• [Quoted text]:
____________________
By George Washington of Washington’s Blog.

Preface:  Please read to the end to see the humorous quote.

I have previously debunked numerous false arguments used to defend the too big to fails. See this and this.

But the apologists for the TBTFs are now arguing that breaking up the beached whales … er, giant banks … will harm America’s ability to compete with foreign banks.

Joshua Rosner (managing director of an independent financial services research firm), has written an important essay debunking this argument:

Those who argue against a more proactive reduction in risk and size of TBTF institutions will, as always, revert to an argument that strikes a natural chord in every American’s heart: ‘Doing so would create an unleveled international playing field for our institutions relative to their international competitors’. Level playing fields are a worthy goal, but this is not a relevant argument. Instead, this tired bromide must be resoundingly dismissed on several counts:

  • Those countries with the largest banks as a percentage of GDP (Iceland, Ireland, Switzerland) demonstrated that a concentration of banking power can cause significant sovereign risk and tilt global economic playing fields away from that country.
  • The likely breakups of ING, Lloyds and KBC suggest that it is we who seek to support an unlevel playing field where we subsidize our TBTF banks while other nations recognize the policy failures of moral hazard. If we continue down this path we will likely be at risk of violating international fair trade regimes.
  • When the “unlevel playing field” argument is cited, keep in mind this reasoning supports the disadvantaging of 8000+ community banks relative to our largest banks, all in the name of protecting big banks from governmentally- subsidized international competition.
  • There is no longer any evidence that, beyond a cost of capital advantage that comes with implied government support, there are sustainable and tangible economies of scale arising from being the largest. The financial supermarket concept has been proven a failure. The only ones who benefit are the high-level executives.
____________________
• [Short exercise A]:
Answer these about the post on breaking up giant banks, one answer a line:
(i) Whose essay does the post quote, and what is that person's job?
(ii) Which three countries are named as having the largest banks as a percentage of GDP?
(iii) How many community banks does the post say would be disadvantaged relative to the largest banks?
• [Short exercise B]:
Write the next part of the post on breaking up giant banks, picking up after its final sentence.
The material after this point has no role here.

• [Stored data]:
____________________
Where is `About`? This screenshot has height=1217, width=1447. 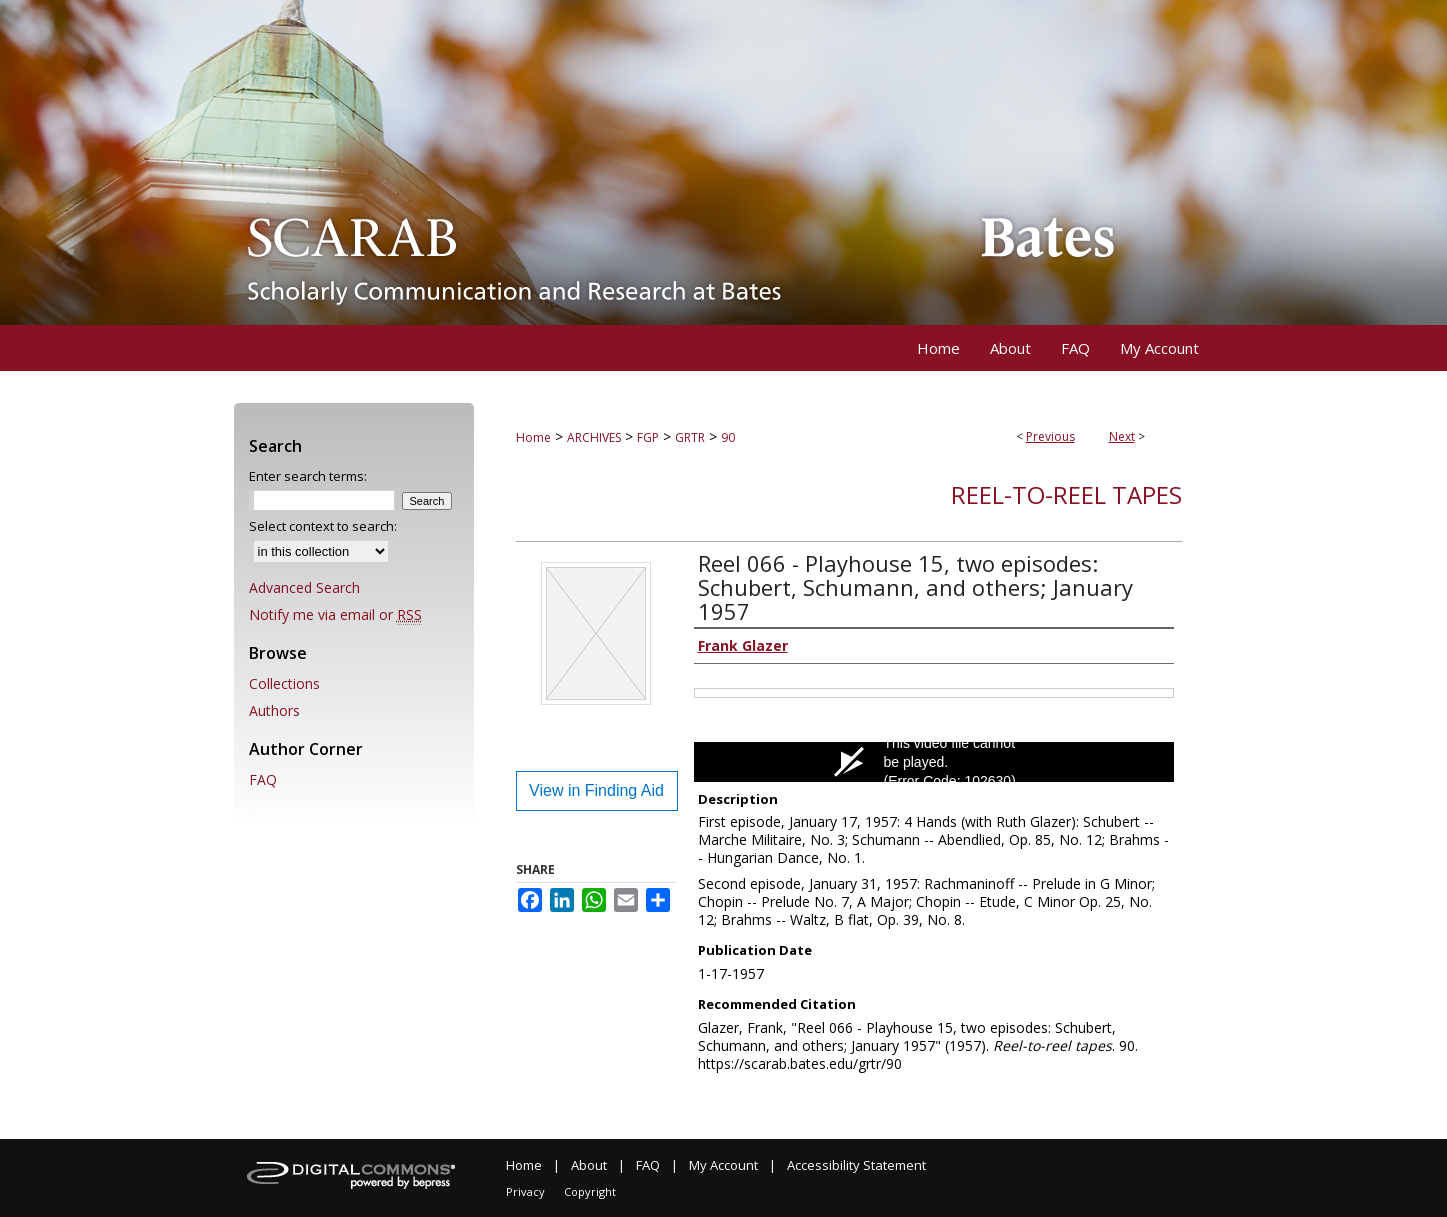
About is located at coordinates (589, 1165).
____________________
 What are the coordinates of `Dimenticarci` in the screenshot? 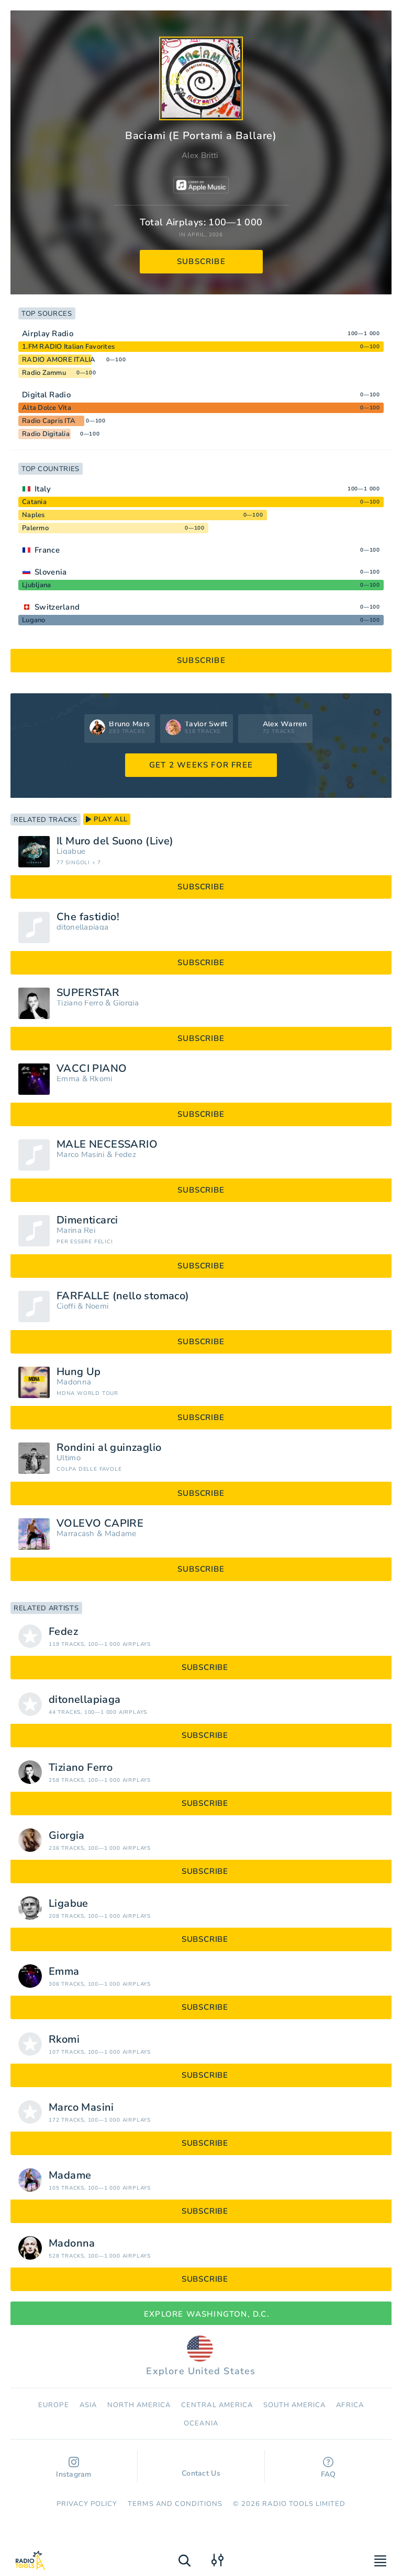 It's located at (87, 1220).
____________________
• [Written reply A]:
(i) Joshua Rosner, managing director of an independent financial services research firm.
(ii) Iceland, Ireland and Switzerland.
(iii) More than 8000 (8000+).

• [Written reply B]:
  • We must demand that our legislators no longer allow unelected officials at the independent Federal Reserve to sign international accords created by the TBTF banks through supra-national bodies like the Basel Committee.
  • Are we to believe that if we did not have such large and globally dominant firms, US borrowers might be paying more that the 29% interest that several of the TBTF firms are now charging on their card accounts? Perhaps we should think about what advantage our population has gained as a result of our financial institutions being such a large part of our economy or being globally dominant.
  • Since when did we accept a national strategy of following rather than leading? When we do what is right, others follow. As example, consider the bank secrecy havens – they made money for a bit. Now, even the Swiss and the Cayman authorities are coming around to our view.
  • We are already at a disadvantage given that the largest foreign banks operate in the US without any tier one capital requirement and yet mostlarge foreign banks have not built a bricks and mortar presence here. Nobody screams about their undercapitalization nor has that undercapitalization caused deposits to migrate to foreign banks.

What fake excuse will the apologists for the TBTFs throw out next?

That breaking up the giants and letting small and mid-sized banks, credit unions and state public banks compete fairly will shift the Earth’s gravitational field as deposits shift away from the money centers?

Note: Rosner has a funny and potentially effective idea for putting pressure on Congress. He suggests that we all call our representatives and ask how much the lobbyists have paid them to destroy America’s economy by propping up the too big to fail banks.

Rosner’s actual language is somewhat over-the-top:

If leadership won’t add such language [reigning in the TBTFs], call your elected official and ask how much they actually receive when they agree to put on the kneepads.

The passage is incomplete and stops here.